We need to understand the two models of a free market. One model is geolibertarianism, in which land rent belongs to the people in equal shares. The other is allodial libertarianism, which sanctifies current landowners with a legitimate ownership of all the land rent.
To analyze such claims, we need to understand the two models of a free market. One model is geolibertarianism, in which land rent belongs to the people in equal shares. The other is allodial libertarianism, which sanctifies current landowners with a legitimate ownership of all the land rent. Let’s first examine a geolibertarian world.

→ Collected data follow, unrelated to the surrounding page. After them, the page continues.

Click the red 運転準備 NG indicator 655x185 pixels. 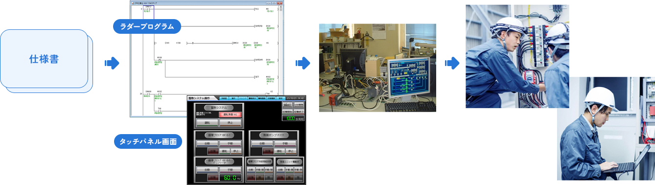pos(230,115)
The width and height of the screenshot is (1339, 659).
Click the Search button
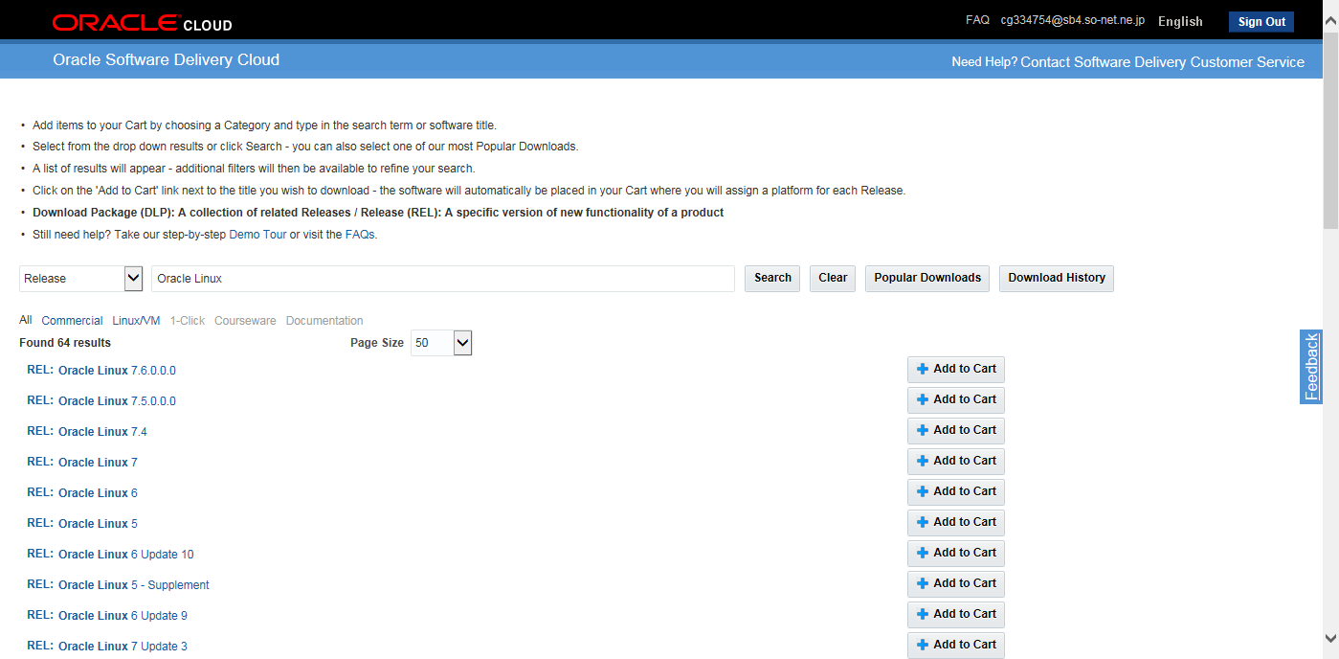[x=771, y=278]
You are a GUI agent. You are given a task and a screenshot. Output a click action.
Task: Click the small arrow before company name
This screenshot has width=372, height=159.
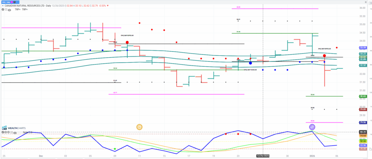(3, 6)
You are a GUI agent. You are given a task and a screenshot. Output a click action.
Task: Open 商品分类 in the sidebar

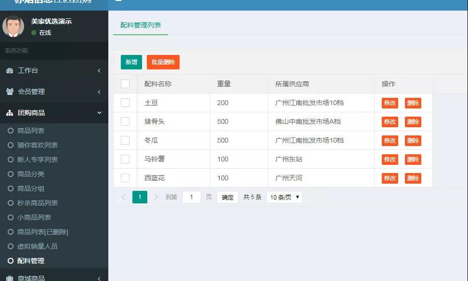(x=31, y=174)
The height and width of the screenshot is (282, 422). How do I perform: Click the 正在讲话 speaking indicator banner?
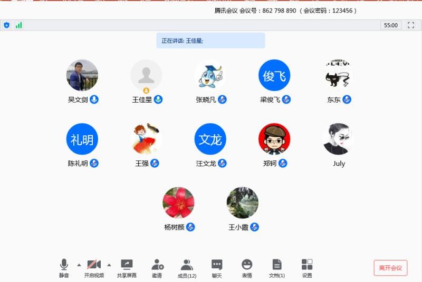pyautogui.click(x=210, y=41)
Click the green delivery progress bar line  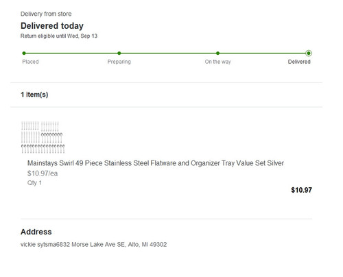166,53
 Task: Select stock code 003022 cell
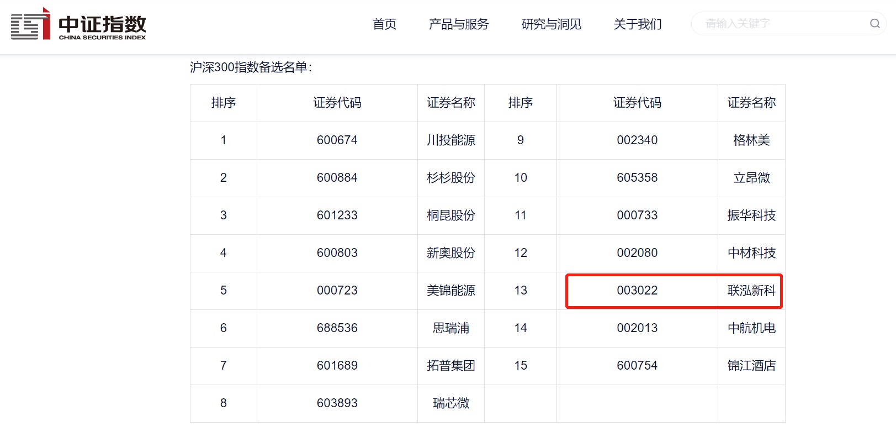(637, 291)
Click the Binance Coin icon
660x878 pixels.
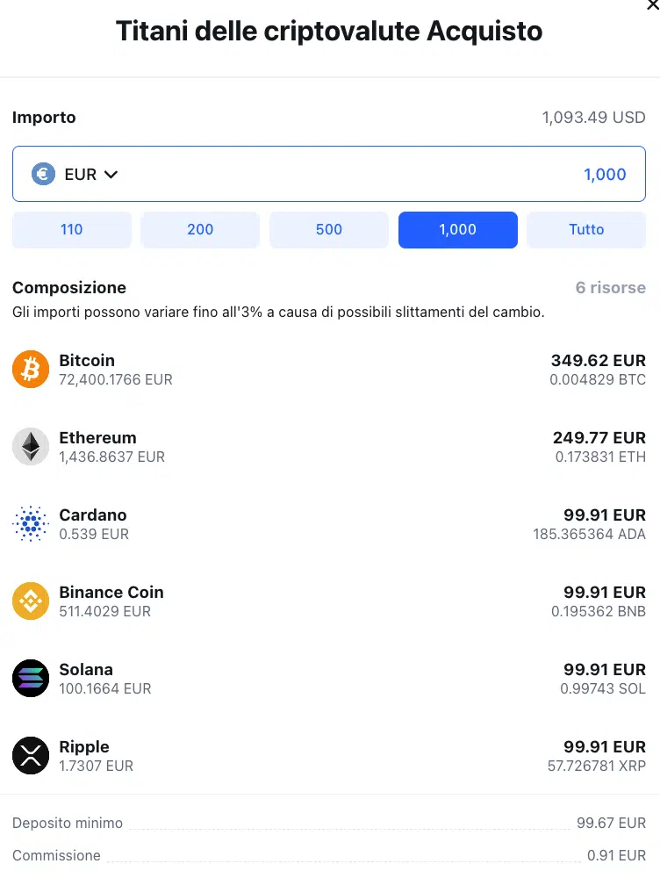point(31,601)
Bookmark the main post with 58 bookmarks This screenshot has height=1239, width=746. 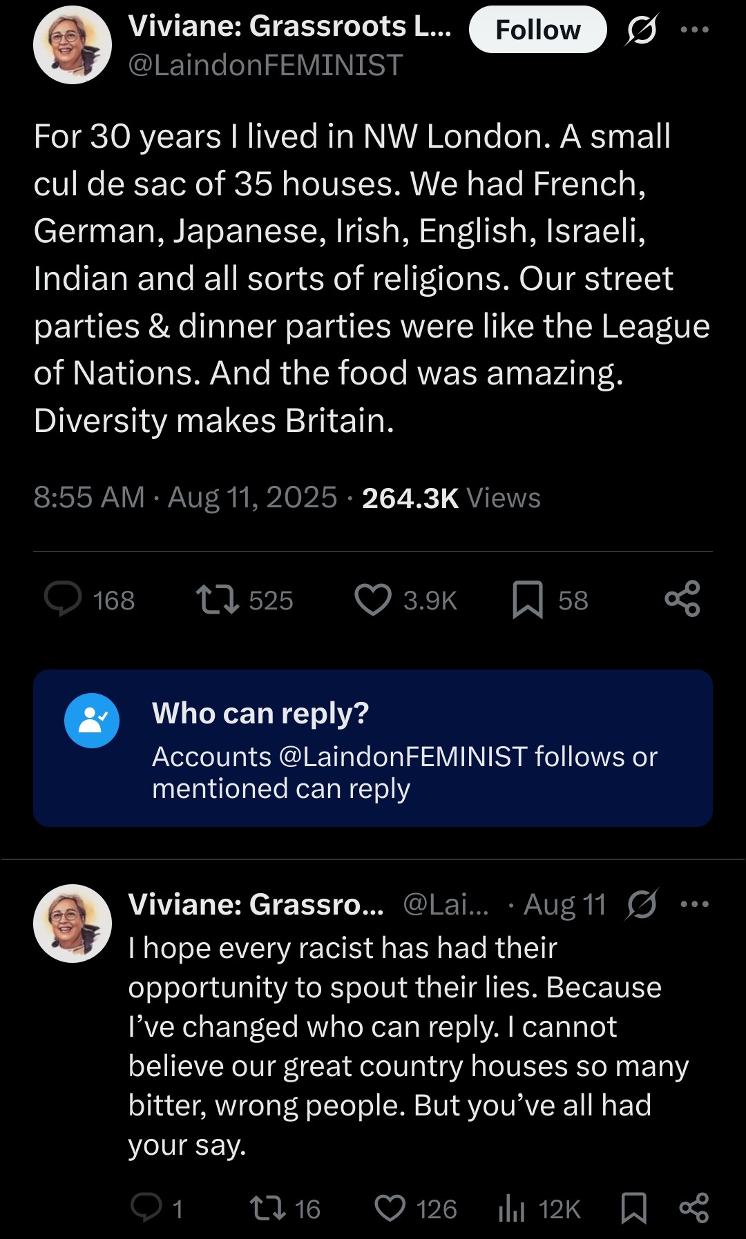528,599
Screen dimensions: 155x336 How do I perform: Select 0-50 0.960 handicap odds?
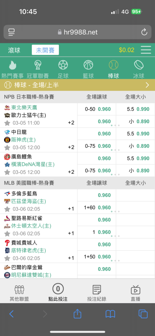point(97,109)
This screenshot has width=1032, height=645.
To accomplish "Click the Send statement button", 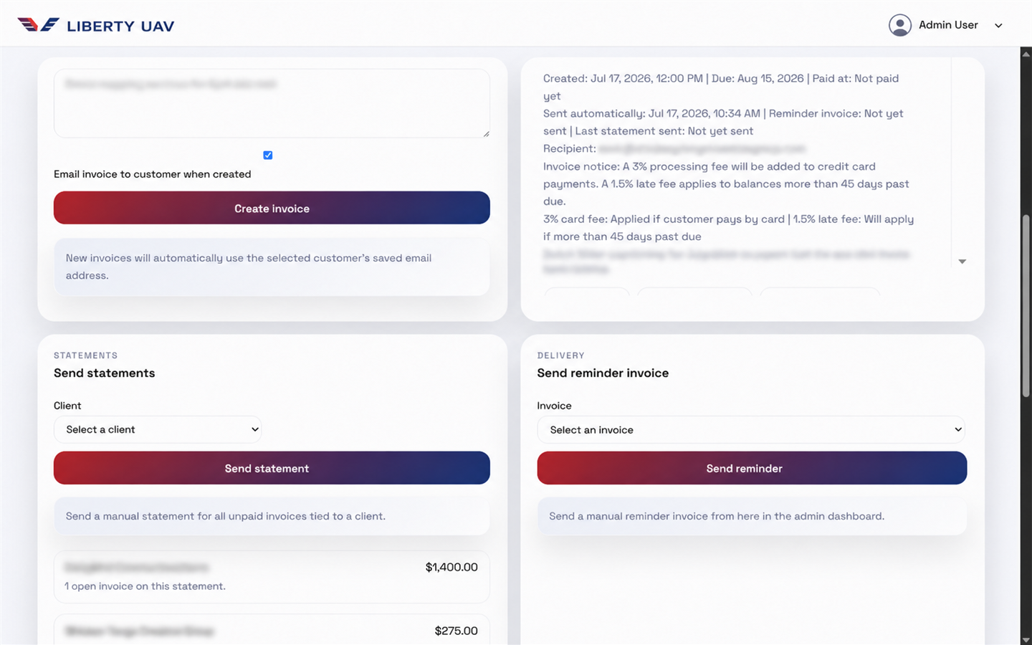I will [x=272, y=468].
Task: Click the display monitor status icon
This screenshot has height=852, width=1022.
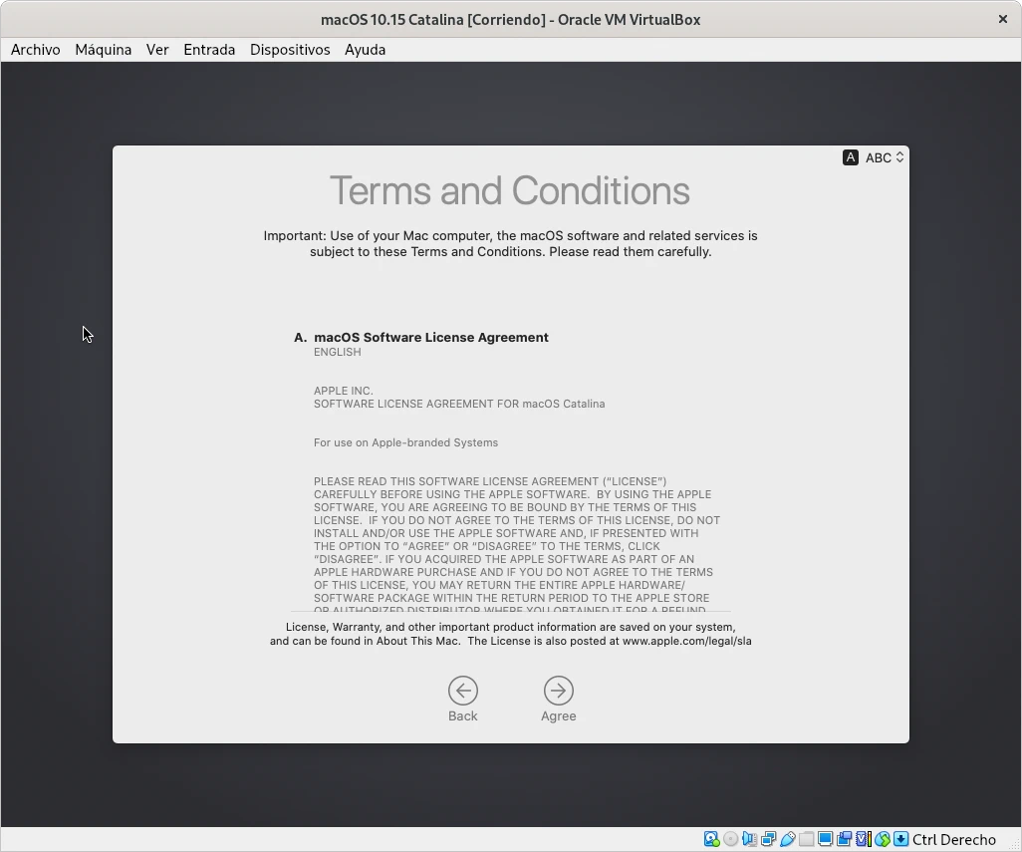Action: 825,839
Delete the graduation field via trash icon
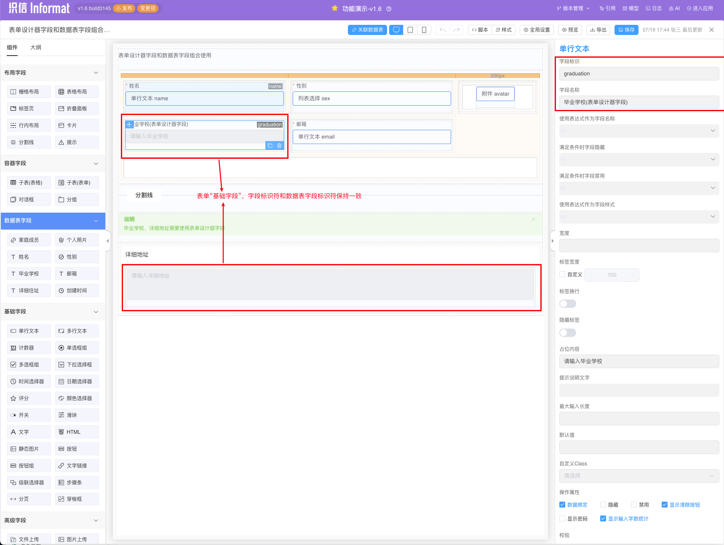The width and height of the screenshot is (724, 545). point(279,146)
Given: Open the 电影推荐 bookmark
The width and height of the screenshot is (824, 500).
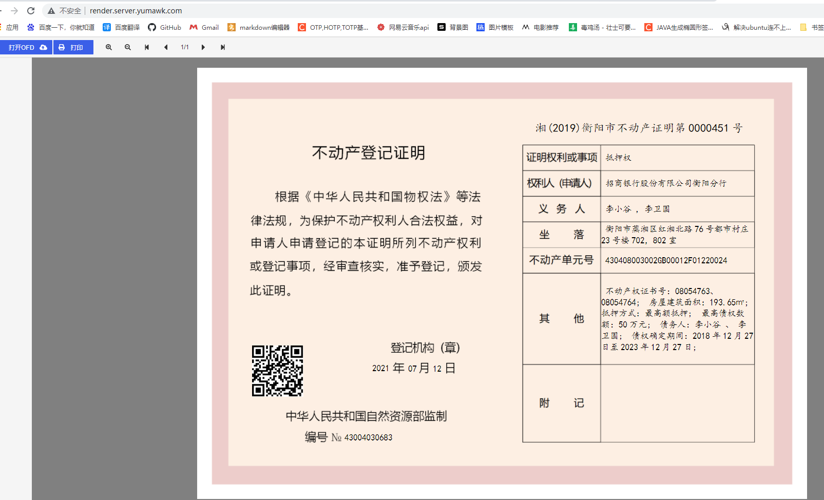Looking at the screenshot, I should click(540, 27).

Currently, in the USA, the home-ownership rate is 63 percent. If, in a geolibertarian world, billionaires would own all the housing, one could ask, why don’t they own it all now? Billionaires could buy up more housing, but if they seek to profit from it, the prices they pay would have to yield a rental no lower than other investments. If billionaires bought up all the housing and pumped up their rental income, in a geolibertarian economy, the land rent would be collected and distributed among the people. So it would not pay to monopolize the housing.
Regarding the monopolization of industry, the allodial libertarian free-market literature points out that even when a firm dominates a technology, new innovator firms often succeed in taking over new spheres such as cell phones and social media. Large firms have economies of scale that enable them to have lower average costs, and a large size can have social benefits, such as many people being able to use the same operating system, thus facilitating new software.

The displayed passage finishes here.